1) Progressives keep trying to will older and moderate suburban voters over to their political ideology rather than meeting them where they are

First, it should be stated: Nina Turner won the majority of Black, working-class districts (including the neighborhood Shontel Brown lived in).

From Jacobin:

On the whole, Turner won five of Cleveland’s nine black-majority wards and lost four (all of them narrowly, by less than two points). She won the city of Cleveland overall, as well as the black-majority city of Akron.

In Ohio-11, the key difference came in the more affluent suburbs. In wealthy communities like Pepper Pike — 84 percent white, with a median income of $190,000 a year — Brown beat Turner by over fifty points. There are simply far fewer of these kinds of communities in Cori Bush’s Missouri district.

Yes, Brown also did well in black working-class suburbs near her home base of Warrensville Heights, which she has represented as a city and county council member for over a decade. But by far the heaviest blow against Turner came in the richer burbs.

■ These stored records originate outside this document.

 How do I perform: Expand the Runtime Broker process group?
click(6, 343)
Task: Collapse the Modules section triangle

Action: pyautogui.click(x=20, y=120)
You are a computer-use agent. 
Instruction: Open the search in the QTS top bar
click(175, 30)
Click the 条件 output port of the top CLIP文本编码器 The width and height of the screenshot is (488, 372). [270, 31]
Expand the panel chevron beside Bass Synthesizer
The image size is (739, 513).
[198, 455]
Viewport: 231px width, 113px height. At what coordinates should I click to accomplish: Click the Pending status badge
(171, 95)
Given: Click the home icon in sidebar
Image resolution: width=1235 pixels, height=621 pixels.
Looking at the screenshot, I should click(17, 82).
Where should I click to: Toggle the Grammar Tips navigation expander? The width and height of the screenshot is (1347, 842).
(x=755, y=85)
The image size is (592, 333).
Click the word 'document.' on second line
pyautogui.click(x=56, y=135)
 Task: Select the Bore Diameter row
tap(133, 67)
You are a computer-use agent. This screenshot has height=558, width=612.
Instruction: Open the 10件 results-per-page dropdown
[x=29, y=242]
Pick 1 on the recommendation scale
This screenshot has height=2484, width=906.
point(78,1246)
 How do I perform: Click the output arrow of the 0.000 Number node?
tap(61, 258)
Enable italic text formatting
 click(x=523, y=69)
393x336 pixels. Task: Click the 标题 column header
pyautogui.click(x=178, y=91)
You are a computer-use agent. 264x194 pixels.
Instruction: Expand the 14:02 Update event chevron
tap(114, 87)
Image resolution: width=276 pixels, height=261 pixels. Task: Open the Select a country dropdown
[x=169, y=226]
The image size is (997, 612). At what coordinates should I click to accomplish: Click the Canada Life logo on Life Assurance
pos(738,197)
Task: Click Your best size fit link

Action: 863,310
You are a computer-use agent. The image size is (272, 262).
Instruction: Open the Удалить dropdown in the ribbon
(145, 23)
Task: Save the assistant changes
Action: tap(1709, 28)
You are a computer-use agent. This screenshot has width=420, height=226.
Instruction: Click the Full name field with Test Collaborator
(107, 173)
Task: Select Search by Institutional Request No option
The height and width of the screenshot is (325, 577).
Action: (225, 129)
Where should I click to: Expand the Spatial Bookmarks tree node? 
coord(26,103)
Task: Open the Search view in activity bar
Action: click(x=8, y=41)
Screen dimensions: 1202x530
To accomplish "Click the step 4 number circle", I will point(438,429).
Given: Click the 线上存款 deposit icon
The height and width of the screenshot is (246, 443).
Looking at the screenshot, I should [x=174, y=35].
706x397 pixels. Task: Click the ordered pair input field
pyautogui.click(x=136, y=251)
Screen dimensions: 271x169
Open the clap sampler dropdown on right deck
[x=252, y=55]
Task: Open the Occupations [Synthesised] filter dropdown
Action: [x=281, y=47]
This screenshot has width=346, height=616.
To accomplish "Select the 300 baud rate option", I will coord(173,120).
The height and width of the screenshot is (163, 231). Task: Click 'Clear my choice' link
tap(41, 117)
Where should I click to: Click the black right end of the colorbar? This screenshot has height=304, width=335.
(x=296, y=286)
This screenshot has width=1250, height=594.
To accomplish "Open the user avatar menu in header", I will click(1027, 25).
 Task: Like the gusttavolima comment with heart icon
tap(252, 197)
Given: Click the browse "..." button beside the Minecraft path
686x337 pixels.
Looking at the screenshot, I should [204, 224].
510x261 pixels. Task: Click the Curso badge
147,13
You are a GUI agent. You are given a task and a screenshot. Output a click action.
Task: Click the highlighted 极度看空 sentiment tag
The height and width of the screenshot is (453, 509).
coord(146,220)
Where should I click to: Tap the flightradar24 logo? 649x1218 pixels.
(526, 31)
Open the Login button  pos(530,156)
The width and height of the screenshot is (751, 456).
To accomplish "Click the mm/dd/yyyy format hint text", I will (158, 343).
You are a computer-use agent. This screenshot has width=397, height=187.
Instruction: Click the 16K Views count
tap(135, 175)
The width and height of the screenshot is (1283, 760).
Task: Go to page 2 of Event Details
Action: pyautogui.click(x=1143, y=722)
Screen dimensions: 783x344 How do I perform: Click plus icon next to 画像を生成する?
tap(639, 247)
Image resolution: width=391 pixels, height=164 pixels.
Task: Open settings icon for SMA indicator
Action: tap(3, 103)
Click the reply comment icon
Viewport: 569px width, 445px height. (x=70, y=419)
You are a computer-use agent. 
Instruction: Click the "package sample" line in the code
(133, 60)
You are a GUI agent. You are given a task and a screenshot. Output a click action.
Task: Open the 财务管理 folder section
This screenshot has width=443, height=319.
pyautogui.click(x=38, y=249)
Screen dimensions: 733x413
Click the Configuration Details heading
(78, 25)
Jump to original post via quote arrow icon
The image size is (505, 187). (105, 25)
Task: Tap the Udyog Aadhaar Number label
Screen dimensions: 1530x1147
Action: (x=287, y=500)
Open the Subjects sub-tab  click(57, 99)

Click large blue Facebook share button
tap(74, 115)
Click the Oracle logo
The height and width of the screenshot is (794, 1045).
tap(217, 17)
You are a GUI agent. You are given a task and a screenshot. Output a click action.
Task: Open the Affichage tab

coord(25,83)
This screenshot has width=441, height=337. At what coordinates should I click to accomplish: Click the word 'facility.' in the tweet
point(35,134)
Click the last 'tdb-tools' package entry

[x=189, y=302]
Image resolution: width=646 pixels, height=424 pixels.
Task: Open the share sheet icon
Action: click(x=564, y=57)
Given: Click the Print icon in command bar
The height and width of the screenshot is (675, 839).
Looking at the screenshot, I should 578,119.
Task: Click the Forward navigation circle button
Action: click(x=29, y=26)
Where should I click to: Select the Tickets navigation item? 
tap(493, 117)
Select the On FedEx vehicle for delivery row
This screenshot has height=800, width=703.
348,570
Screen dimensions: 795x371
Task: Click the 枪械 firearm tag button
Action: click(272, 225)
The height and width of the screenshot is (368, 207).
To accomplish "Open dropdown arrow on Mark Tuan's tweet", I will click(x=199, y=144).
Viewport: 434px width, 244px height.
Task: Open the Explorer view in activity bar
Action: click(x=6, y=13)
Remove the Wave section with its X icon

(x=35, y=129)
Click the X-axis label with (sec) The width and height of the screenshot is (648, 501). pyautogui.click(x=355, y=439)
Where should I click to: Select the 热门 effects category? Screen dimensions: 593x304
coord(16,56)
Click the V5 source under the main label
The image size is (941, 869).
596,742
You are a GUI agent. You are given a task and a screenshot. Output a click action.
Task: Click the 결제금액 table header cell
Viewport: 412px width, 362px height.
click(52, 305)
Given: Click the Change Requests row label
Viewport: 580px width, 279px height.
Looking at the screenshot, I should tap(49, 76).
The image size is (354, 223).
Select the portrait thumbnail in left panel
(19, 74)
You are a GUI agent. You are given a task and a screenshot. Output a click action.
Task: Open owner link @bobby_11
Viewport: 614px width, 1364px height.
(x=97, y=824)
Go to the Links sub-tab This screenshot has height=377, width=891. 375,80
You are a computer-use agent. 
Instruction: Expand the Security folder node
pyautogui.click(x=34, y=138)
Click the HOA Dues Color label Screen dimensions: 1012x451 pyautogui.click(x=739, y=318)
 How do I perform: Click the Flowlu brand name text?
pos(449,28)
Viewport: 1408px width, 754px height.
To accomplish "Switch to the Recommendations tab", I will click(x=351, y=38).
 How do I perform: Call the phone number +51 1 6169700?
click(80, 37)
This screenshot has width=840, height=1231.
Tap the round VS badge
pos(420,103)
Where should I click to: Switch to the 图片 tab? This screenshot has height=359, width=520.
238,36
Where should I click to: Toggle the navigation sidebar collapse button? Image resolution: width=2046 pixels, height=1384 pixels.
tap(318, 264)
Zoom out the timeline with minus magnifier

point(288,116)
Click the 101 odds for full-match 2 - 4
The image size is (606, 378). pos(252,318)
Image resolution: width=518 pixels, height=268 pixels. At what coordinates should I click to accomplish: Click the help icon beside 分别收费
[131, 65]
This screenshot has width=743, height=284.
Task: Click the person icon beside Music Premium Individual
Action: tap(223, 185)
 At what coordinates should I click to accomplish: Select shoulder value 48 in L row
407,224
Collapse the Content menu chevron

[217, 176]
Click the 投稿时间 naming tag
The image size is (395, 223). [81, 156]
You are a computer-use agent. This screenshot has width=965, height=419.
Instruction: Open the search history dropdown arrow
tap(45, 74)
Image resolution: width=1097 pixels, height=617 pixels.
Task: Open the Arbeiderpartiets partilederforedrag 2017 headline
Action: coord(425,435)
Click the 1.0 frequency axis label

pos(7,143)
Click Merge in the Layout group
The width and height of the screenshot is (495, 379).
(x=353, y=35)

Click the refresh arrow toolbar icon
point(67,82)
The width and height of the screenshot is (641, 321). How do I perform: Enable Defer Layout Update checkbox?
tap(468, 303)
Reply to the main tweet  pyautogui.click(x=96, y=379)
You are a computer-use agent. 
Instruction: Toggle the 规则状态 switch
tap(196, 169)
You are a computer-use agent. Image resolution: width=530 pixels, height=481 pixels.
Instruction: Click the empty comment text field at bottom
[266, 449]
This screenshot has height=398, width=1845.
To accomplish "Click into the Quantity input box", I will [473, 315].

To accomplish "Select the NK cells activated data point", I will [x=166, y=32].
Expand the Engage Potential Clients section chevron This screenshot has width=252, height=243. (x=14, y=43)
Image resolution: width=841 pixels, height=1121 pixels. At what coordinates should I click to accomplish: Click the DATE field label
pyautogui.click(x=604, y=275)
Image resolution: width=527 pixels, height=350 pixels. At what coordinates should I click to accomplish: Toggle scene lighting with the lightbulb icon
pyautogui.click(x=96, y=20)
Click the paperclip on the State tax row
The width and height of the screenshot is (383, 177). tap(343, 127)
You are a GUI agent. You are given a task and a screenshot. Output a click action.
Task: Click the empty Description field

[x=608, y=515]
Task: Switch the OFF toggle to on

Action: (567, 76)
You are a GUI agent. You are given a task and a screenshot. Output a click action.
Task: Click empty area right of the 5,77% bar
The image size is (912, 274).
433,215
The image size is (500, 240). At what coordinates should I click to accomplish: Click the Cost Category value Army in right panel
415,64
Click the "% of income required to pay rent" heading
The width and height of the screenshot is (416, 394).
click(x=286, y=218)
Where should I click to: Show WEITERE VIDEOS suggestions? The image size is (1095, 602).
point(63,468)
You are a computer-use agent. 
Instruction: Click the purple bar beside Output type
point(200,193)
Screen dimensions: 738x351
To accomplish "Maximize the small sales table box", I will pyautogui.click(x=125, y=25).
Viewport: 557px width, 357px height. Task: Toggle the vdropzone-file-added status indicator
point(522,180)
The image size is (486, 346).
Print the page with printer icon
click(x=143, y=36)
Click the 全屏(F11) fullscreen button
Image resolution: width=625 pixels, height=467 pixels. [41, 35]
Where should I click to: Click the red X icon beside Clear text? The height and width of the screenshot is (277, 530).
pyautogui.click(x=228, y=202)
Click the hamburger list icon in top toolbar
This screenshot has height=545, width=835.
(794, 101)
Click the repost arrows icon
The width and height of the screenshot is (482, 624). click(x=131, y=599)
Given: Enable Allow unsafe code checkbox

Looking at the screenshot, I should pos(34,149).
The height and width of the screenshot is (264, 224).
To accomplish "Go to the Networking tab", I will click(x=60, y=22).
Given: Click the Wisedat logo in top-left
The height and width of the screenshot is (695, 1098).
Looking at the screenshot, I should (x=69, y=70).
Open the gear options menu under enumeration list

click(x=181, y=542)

In just six suburban towns — Pepper Pike, Beachwood, Orange, Broadview Heights, University Heights, and Shaker Heights — Brown netted 4,390 votes over Turner, more than her total margin of victory.

This is a big victory for progressives who, let’s face it, lost most of these areas in Bernie Sanders two presidential campaigns.

Similar to Bernie 2020 and Biden cleaning up in wealthier suburbs, Brown demolished Turner in wealthy white suburbs.

Make no mistake, the tsunami of big money Super Pac ads—across local Cleveland and Akron television and on big billboards throughout Cleveland—led to significant voter turnout from those wealthy burbs to vote against Turner and drastically turned the tide in Shontel Brown’s favor in the final weeks before the election.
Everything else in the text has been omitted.